Com efeito, César pediu que a sua imagem fosse gravada em cada moeda, mas Deus
escolheu o homem, que Ele mesmo criou, para reflectir a sua glória» (Anónimo,
Obra incompleta sobre Mateus, Homilia 42). E santo Agostinho recorreu várias
vezes a esta referência nas suas homilias: «Se César reclama a própria imagem
impressa na moeda — afirma — não exigirá Deus do homem a imagem divina
esculpida nele?» (En. in Ps., Salmo 94, 2). E ainda: «Do mesmo modo que se
devolve a moeda a César, assim se restitui a Deus a alma iluminada e impressa
pela luz do seu rosto... Com efeito, Cristo habita no homem interior» (Ibid.,
Salmo 4, 8).
Esta palavra de Jesus é
rica de conteúdo antropológico, e não pode ser reduzida unicamente ao âmbito
político.
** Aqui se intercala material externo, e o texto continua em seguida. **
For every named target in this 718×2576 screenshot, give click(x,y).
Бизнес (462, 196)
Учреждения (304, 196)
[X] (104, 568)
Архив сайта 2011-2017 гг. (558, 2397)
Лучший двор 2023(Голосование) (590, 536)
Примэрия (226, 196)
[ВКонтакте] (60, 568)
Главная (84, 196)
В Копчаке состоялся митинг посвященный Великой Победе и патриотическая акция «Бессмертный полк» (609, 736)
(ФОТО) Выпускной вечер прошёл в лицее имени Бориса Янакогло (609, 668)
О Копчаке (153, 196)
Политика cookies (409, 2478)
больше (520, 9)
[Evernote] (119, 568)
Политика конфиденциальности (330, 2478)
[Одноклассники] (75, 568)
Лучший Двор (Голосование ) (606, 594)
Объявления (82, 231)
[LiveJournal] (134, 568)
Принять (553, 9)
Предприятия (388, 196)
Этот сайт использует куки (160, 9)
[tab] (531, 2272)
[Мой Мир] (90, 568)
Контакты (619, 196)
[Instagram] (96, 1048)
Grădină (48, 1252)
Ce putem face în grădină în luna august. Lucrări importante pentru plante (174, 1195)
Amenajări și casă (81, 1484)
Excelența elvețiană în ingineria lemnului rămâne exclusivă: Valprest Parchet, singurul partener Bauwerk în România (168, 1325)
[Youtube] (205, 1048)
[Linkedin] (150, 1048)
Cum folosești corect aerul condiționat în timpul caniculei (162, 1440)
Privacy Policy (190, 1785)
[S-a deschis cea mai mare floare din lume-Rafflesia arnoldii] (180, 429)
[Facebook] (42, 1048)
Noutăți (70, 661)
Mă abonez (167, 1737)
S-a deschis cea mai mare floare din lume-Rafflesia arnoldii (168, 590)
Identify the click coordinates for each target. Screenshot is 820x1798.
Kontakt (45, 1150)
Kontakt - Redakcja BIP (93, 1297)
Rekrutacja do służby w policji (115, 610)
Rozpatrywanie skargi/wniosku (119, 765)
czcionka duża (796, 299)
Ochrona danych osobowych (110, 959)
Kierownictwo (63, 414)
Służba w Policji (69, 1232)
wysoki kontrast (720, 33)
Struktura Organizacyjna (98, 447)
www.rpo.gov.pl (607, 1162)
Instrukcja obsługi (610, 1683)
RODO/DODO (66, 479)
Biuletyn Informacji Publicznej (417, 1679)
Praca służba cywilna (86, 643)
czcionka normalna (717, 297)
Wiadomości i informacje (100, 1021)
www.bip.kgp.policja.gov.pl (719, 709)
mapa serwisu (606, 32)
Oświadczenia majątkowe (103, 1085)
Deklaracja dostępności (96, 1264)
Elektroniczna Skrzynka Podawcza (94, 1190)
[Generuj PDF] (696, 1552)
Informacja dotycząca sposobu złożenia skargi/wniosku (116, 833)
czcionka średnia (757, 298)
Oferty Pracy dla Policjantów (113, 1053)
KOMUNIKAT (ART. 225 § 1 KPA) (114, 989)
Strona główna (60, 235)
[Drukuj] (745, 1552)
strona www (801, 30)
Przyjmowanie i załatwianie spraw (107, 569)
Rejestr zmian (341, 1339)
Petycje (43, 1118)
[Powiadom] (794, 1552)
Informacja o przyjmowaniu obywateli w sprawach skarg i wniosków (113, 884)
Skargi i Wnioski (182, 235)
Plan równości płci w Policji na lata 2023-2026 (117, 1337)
Portanto, a Igreja não se limita a recordar aos homens a justa
distinção entre a esfera da autoridade de César e a de Deus, entre o âmbito
político e o religioso. A missão da Igreja, como também a de Cristo, consiste
essencialmente em falar de Deus, fazer memória da sua soberania, recordando a
todos, especialmente aos cristãos que perderam a própria identidade, o direito
de Deus sobre aquilo que lhe pertence, ou seja, a nossa vida.
Precisamente para dar
um renovado impulso à missão de toda a Igreja, de conduzir os homens para fora
do deserto em que muitas vezes se encontram, rumo ao lugar da vida, da amizade
com Cristo que nos dá a vida em plenitude, gostaria de anunciar nesta Celebração
eucarística que decidi proclamar um «Ano da Fé», que poderei explicar mediante
uma especial Carta apostólica. Este «Ano da Fé» começará no dia 11 de Outubro
de 2012, no 50° aniversário da inauguração do Concílio Vaticano II, e terminará
a 24 de Novembro de 2013, Solenidade de Cristo Rei do Universo. Será um momento
de graça e de compromisso para uma conversão a Deus cada vez mais completa,
para fortalecer a nossa fé n’Ele e para O anunciar com alegria ao homem do
nosso tempo.
Amados irmãos e irmãs,
vós estais entre os protagonistas da nova evangelização, que a Igreja
empreendeu e faz progredir, não sem dificuldades, mas com o mesmo entusiasmo
dos primeiros cristãos. Em conclusão, faço minhas as expressões do apóstolo
Paulo, que ouvimos: dou graças a Deus por todos vós, e asseguro-vos que vos
conservo nas minhas orações, recordando o vosso compromisso na fé, a vossa
diligência na caridade e a vossa esperança constante em nosso Senhor Jesus
Cristo. A Virgem Maria, que não teve medo de responder «sim» à Palavra do
Senhor e, depois de a ter concebido no seu seio, se pôs a caminho cheia de
alegria e de esperança, seja sempre o vosso modelo e a vossa guia. Aprendei da
Mãe do Senhor e nossa Mãe, a ser humildes e ao mesmo tempo corajosos; simples e
prudentes; mansos e fortes, não com o vigor do mundo, mas com a força da
verdade. Amém!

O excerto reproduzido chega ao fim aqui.